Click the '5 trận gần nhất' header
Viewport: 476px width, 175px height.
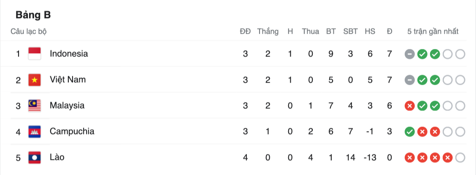(x=433, y=32)
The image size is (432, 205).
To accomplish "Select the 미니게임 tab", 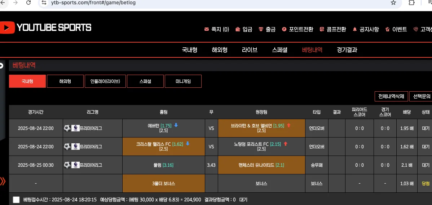I will pos(183,82).
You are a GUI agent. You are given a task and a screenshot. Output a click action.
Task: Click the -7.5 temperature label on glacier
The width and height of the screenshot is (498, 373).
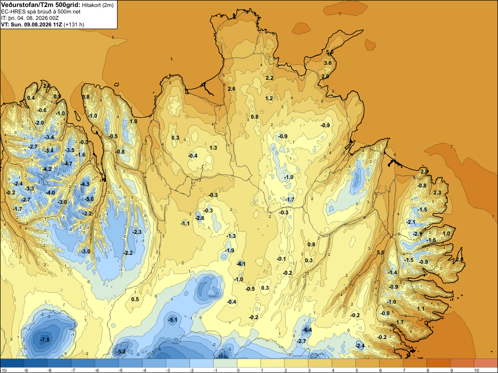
#####
TASK GOAL: Looking at the listing above, which lines hold "screenshot"? Copy every such line.

PROBLEM SOLUTION:
You are a GUI agent. You are given a task and a screenshot. Output a click action.
The width and height of the screenshot is (498, 373).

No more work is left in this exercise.